[Records excerpted from a collection]
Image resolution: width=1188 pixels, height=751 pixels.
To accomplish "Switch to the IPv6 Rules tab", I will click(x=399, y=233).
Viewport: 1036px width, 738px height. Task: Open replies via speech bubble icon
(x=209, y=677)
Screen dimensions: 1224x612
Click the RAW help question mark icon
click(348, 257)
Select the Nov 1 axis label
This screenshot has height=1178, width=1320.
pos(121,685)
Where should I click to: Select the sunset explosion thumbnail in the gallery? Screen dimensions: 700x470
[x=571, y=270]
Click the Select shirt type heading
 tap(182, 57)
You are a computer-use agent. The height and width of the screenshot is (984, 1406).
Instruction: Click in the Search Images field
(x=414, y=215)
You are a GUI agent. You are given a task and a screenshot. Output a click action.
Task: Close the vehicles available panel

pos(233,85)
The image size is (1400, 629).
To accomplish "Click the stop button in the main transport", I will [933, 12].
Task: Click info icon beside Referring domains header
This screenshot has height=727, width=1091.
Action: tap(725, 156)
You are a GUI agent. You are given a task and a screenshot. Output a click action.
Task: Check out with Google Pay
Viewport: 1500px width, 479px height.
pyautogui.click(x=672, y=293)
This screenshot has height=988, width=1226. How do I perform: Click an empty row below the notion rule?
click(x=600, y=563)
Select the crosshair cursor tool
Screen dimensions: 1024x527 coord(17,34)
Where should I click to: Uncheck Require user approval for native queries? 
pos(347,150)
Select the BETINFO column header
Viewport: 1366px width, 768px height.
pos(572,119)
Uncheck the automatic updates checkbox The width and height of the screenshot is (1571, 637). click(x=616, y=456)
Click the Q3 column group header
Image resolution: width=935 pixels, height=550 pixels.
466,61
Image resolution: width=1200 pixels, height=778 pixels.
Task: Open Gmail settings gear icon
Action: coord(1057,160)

## What you need to do:
Could you give the data above again, exact in every line?

## Final answer:
Image resolution: width=1188 pixels, height=751 pixels.
To accomplish "Switch to the IPv6 Rules tab", I will click(x=399, y=233).
Viewport: 1036px width, 738px height. Task: Open replies via speech bubble icon
(x=209, y=677)
Screen dimensions: 1224x612
Click the RAW help question mark icon
click(348, 257)
Select the Nov 1 axis label
This screenshot has height=1178, width=1320.
pos(121,685)
Where should I click to: Select the sunset explosion thumbnail in the gallery? Screen dimensions: 700x470
[x=571, y=270]
Click the Select shirt type heading
 tap(182, 57)
You are a computer-use agent. The height and width of the screenshot is (984, 1406).
Instruction: Click in the Search Images field
(x=414, y=215)
You are a GUI agent. You are given a task and a screenshot. Output a click action.
Task: Close the vehicles available panel

pos(233,85)
The image size is (1400, 629).
To accomplish "Click the stop button in the main transport", I will [933, 12].
Task: Click info icon beside Referring domains header
This screenshot has height=727, width=1091.
Action: tap(725, 156)
You are a GUI agent. You are given a task and a screenshot. Output a click action.
Task: Check out with Google Pay
Viewport: 1500px width, 479px height.
pyautogui.click(x=672, y=293)
This screenshot has height=988, width=1226. How do I perform: Click an empty row below the notion rule?
click(x=600, y=563)
Select the crosshair cursor tool
Screen dimensions: 1024x527 coord(17,34)
Where should I click to: Uncheck Require user approval for native queries? 
pos(347,150)
Select the BETINFO column header
Viewport: 1366px width, 768px height.
pos(572,119)
Uncheck the automatic updates checkbox The width and height of the screenshot is (1571, 637). click(x=616, y=456)
Click the Q3 column group header
Image resolution: width=935 pixels, height=550 pixels.
466,61
Image resolution: width=1200 pixels, height=778 pixels.
Task: Open Gmail settings gear icon
Action: coord(1057,160)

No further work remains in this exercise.